To do ▸ Set out the rows below as a numbered list, leaving out blank lines and all pictures.

━━ Provided data

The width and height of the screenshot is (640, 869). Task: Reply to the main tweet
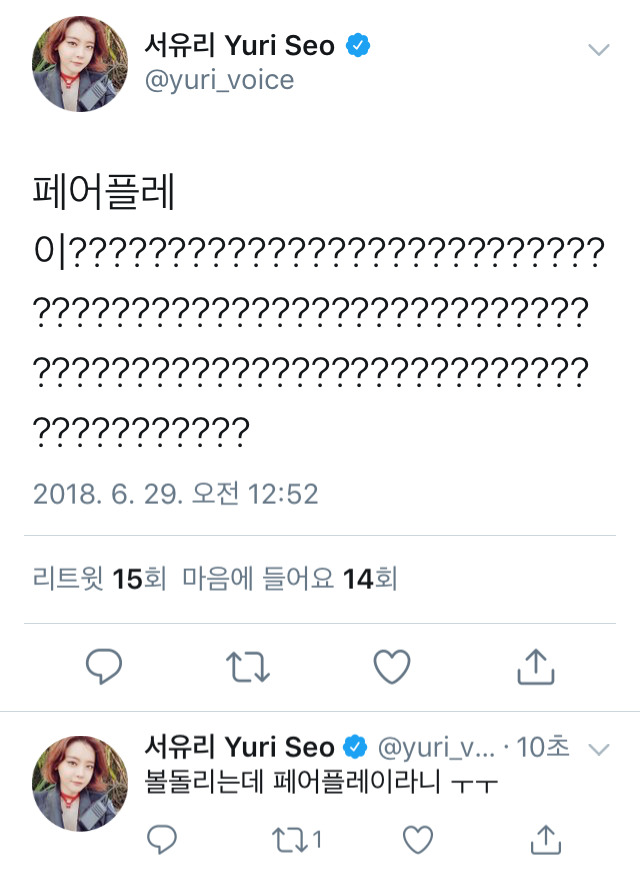[x=104, y=666]
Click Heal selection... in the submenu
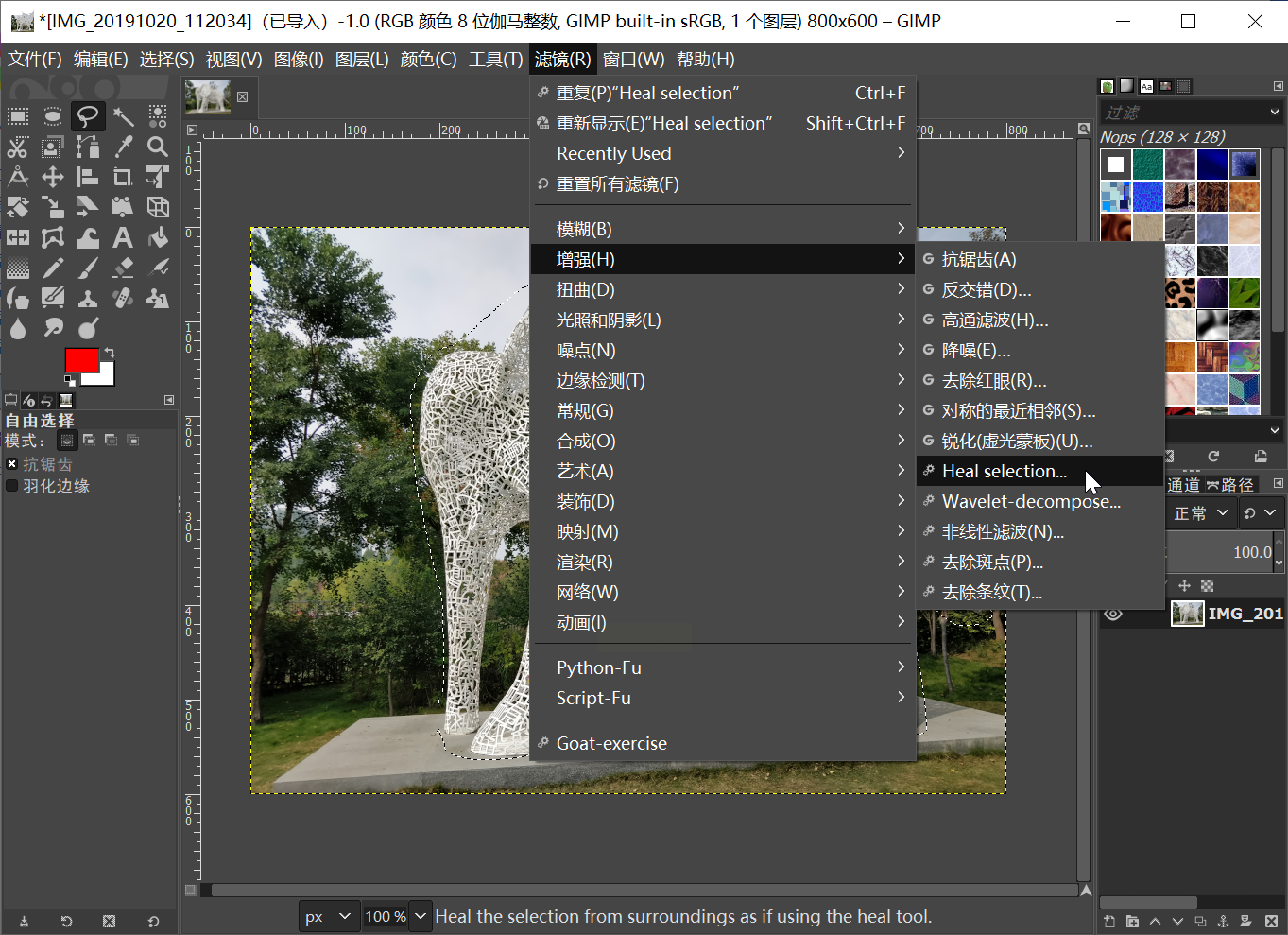 [1004, 471]
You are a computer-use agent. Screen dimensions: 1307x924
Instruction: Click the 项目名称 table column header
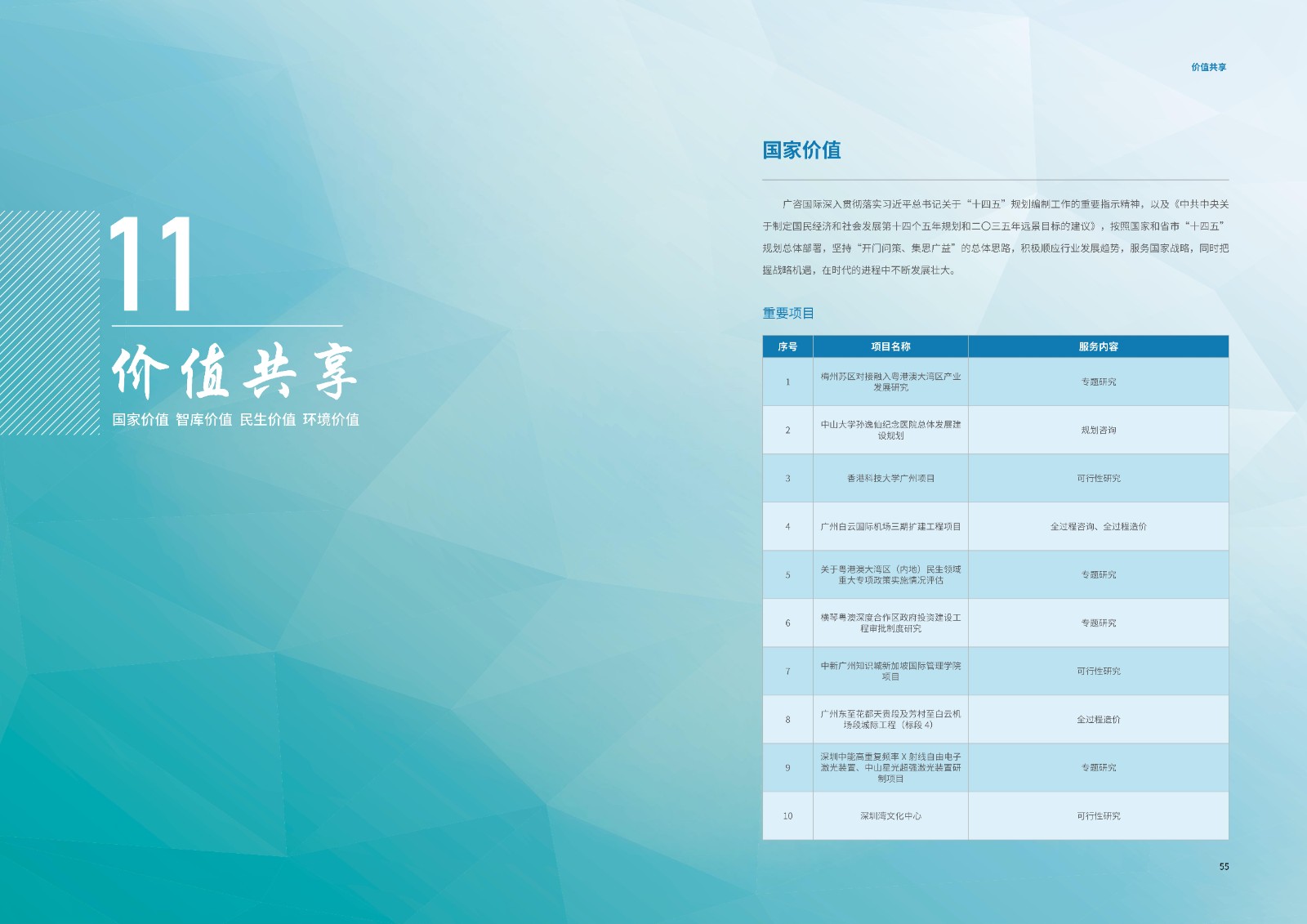890,346
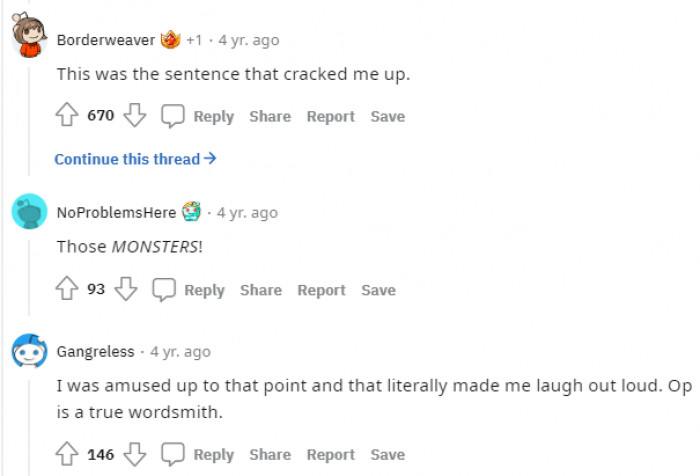Reply to Borderweaver's comment

pyautogui.click(x=199, y=116)
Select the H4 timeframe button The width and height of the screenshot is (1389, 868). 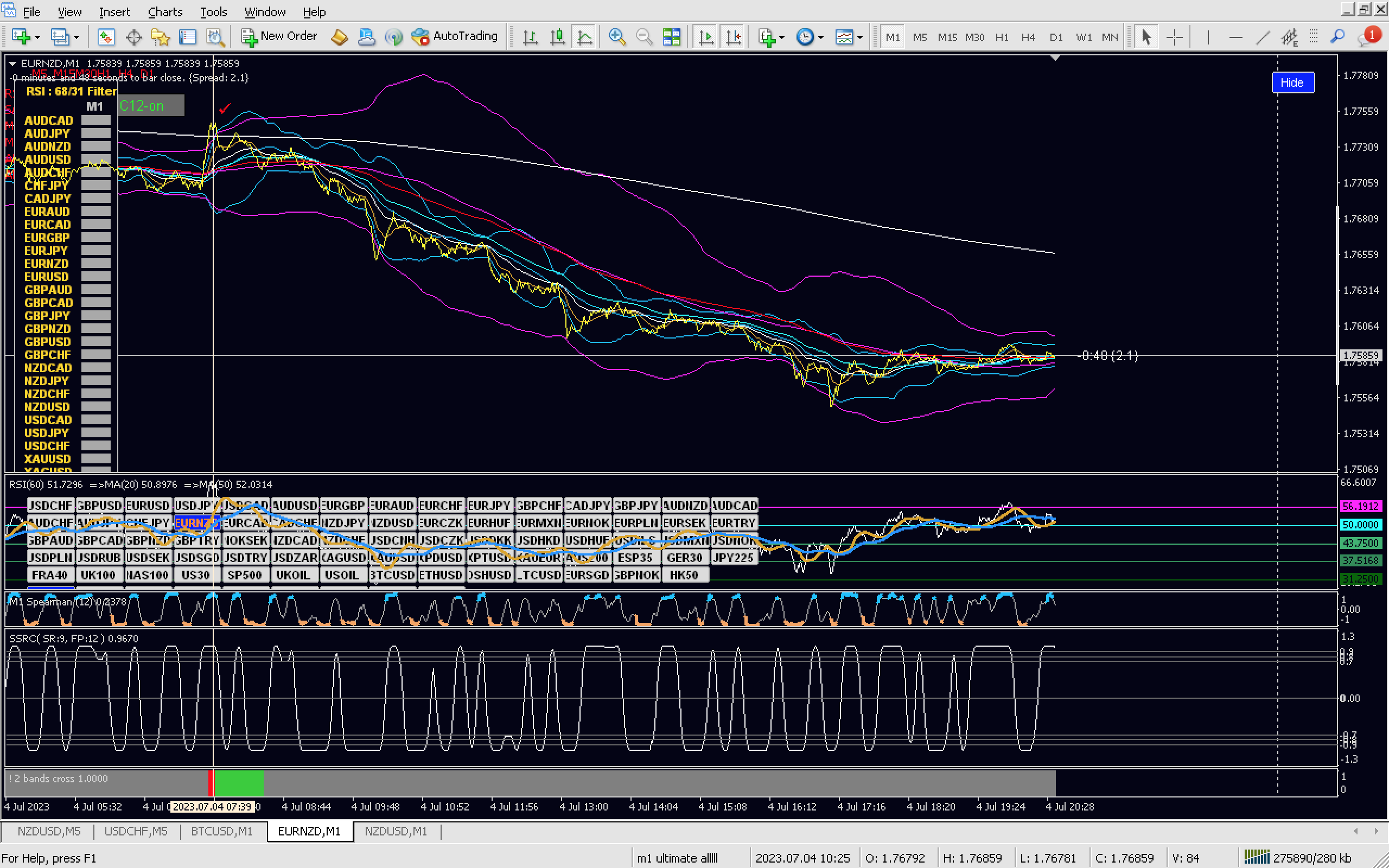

━━━━

Reply to the task ▸
1. The width and height of the screenshot is (640, 869). Task: Reply to the main tweet
2. [x=104, y=666]
3. Click Heal selection... in the submenu
4.  [1004, 471]
5. You are a computer-use agent. Screen dimensions: 1307x924
6. Instruction: Click the 项目名称 table column header
7. 890,346
8. Reply to Borderweaver's comment
9. pyautogui.click(x=199, y=116)
10. Select the H4 timeframe button The width and height of the screenshot is (1389, 868). 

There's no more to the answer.